Some people believe the aim of university education is to help graduates get better jobs. Others believe there are much wider benefits of university education for both individuals and society.
Discuss both views and give your opinion.

The role that university education plays in a person’s life and in society is often a debated topic. Some argue that the main purpose of university education is to enable graduates to land better jobs, while others contend university education has much wider array of benefits for both individuals and society. Both sides of this debate will be analyzed in this essay before a reasoned conclusion is drawn.

On the one hand, some believe that tertiary education has paramount importance in helping graduates finding rewarding jobs. For example, to practice audit in the UK, a person has got to have a certification awarded by one of the recognized professional bodies such as the ACCA. Without a degree from such an institute, it would be impossible to be employed in the profession of audit.
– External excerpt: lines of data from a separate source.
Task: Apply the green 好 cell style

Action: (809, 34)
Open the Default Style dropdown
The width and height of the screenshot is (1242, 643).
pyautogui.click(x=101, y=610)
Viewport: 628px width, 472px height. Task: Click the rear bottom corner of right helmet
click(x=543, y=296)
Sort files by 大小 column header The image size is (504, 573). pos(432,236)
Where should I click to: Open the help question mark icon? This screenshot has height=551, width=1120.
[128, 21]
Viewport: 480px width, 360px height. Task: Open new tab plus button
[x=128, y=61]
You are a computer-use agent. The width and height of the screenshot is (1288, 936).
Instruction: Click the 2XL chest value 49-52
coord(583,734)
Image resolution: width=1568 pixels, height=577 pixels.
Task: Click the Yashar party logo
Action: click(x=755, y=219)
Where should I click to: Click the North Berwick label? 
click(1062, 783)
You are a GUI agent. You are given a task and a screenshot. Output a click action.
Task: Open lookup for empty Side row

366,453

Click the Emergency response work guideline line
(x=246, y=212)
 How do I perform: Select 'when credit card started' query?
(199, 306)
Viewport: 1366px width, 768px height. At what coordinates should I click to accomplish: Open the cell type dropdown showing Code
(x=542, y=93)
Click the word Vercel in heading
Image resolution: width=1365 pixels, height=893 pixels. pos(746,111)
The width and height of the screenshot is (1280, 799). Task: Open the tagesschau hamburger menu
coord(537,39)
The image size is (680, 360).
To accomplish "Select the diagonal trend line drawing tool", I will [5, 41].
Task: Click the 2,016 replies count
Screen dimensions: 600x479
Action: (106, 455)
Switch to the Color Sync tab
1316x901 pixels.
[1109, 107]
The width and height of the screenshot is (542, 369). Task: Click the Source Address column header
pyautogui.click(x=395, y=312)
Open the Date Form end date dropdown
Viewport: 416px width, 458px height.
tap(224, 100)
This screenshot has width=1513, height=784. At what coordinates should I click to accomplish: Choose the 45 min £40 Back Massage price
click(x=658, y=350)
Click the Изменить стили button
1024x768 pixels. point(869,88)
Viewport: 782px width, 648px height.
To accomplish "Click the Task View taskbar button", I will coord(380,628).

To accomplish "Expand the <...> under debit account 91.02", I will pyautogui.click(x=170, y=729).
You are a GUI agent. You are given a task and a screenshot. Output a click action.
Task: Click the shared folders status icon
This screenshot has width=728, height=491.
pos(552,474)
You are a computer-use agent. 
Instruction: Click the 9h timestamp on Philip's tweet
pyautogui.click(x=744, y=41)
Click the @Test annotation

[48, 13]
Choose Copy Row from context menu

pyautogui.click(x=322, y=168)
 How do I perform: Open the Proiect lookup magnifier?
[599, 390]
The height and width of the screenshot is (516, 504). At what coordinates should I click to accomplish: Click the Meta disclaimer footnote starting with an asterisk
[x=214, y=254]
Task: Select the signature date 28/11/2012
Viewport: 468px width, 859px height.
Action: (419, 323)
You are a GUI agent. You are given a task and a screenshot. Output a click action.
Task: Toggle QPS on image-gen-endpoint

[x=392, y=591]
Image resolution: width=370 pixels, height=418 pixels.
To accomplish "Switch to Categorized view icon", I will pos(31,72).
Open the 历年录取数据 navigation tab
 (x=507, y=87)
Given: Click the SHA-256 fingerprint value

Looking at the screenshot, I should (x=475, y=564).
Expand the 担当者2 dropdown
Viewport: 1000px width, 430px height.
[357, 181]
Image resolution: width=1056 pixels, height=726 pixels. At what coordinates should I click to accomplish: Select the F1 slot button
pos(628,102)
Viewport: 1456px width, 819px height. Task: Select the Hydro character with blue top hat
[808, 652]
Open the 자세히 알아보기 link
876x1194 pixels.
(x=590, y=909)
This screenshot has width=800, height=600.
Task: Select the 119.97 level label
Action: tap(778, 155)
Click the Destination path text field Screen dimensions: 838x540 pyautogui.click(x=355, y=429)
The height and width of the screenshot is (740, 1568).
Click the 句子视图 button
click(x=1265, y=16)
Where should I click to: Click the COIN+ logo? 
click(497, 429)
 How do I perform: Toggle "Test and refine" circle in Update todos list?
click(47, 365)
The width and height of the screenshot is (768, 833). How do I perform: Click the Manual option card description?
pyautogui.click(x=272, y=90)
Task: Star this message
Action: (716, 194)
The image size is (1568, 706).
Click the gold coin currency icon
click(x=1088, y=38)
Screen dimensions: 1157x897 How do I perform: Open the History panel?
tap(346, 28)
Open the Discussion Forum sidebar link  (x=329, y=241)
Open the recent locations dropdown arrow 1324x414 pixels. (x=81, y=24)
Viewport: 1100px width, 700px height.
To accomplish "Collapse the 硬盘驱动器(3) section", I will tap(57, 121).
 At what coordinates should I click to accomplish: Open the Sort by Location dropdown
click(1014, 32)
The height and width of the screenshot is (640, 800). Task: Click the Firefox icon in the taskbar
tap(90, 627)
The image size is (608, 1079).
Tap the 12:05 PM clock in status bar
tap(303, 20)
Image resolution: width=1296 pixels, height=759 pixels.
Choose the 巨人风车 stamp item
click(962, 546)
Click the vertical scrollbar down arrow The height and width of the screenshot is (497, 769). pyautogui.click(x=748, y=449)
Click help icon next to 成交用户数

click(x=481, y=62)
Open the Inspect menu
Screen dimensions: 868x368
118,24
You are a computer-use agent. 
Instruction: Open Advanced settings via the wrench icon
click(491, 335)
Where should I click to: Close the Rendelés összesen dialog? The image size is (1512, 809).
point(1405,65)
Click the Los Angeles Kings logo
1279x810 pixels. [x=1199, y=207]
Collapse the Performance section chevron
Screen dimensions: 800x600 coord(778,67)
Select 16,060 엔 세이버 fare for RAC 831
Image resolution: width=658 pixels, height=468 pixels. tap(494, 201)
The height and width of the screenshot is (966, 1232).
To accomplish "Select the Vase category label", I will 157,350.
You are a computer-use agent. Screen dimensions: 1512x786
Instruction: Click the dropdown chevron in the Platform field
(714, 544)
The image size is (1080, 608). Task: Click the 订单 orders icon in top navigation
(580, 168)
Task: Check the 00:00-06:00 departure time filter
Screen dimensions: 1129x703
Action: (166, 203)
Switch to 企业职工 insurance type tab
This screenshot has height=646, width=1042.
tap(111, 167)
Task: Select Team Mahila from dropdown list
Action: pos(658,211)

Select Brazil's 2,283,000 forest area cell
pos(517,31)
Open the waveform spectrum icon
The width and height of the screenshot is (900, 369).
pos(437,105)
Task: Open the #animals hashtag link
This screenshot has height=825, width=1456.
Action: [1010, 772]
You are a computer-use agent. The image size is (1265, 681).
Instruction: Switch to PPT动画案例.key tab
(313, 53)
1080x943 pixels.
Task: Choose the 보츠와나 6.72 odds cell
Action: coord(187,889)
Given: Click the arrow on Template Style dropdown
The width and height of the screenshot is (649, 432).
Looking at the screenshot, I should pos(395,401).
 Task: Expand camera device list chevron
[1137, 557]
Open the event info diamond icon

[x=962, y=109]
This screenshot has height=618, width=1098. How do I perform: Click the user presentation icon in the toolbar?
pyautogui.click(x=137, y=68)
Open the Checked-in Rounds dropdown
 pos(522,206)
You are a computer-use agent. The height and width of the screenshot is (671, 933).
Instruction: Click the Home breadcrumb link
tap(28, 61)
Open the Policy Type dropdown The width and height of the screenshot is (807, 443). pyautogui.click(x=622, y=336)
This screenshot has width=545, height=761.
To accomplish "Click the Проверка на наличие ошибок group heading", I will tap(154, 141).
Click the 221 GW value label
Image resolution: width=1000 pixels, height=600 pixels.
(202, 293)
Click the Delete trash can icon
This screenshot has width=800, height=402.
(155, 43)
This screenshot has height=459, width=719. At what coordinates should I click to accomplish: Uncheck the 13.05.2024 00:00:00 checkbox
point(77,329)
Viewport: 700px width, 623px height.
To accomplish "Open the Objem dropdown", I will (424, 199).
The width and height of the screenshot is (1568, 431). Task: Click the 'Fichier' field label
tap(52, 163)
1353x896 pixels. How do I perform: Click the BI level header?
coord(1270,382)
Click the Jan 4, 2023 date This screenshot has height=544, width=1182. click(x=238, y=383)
Thus, it is obvious why this point of view has garnered support.

On the other hand, many opine that university education has a much wider role to play in both the person’s life and in society. For instance, many British universities have included ethics as a compulsory subject in all of their courses. As a result, university graduates are likely to be savvy of their moral responsibilities and thus can discharge them in a better way. Hence, it is clear why many people support this stance.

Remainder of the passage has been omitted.